• [YOUR GOAL]: Could you rewrite the items from the line containing "This screenshot has" through the end of the items, replacing "directory" with "folder" and keeping everything else the same, but omitting the pictures?

• [SOURCE RECORDS]:
====================

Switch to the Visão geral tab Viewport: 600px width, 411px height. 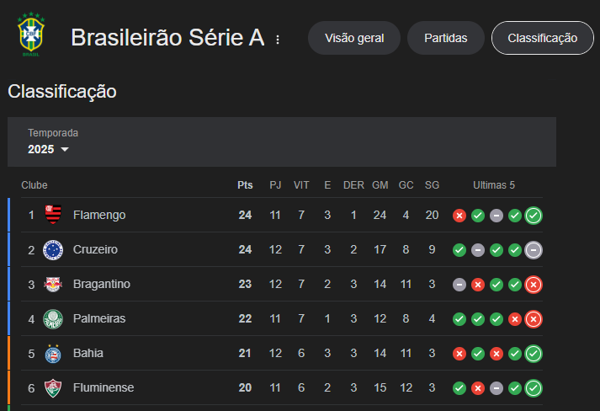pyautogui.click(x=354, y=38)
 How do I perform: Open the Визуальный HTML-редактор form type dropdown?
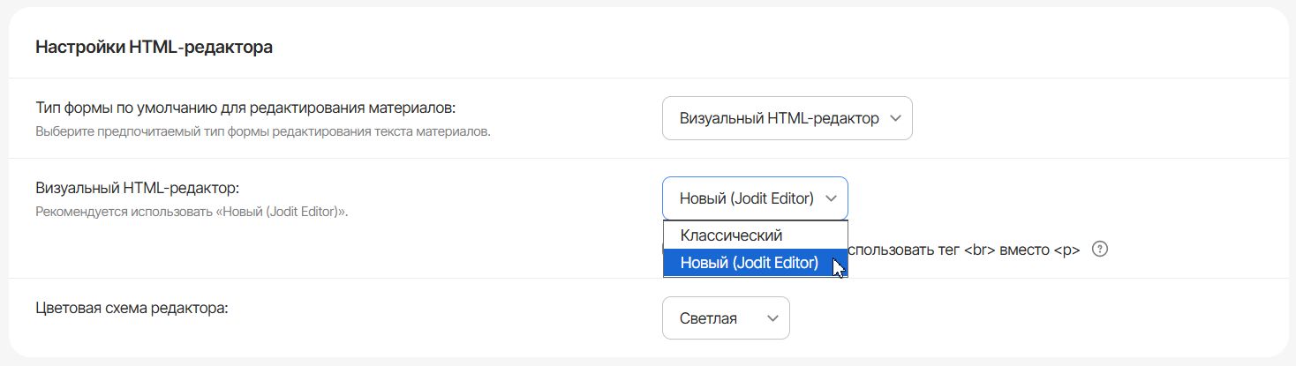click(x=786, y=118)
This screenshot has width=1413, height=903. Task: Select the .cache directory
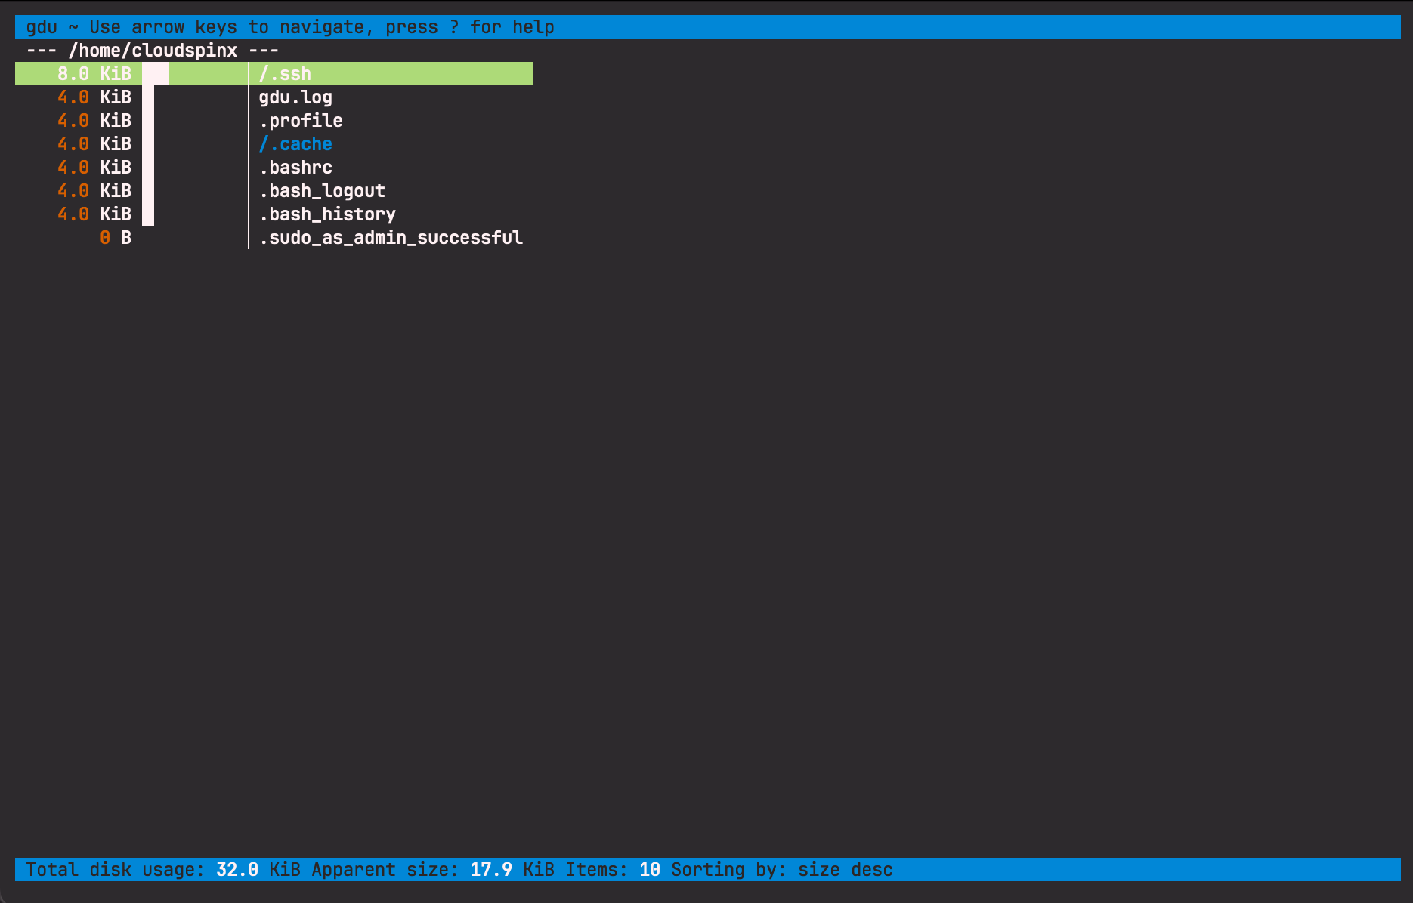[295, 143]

====================

• [OUTPUT]:
This screenshot has width=1413, height=903. Task: Select the .cache folder
[295, 143]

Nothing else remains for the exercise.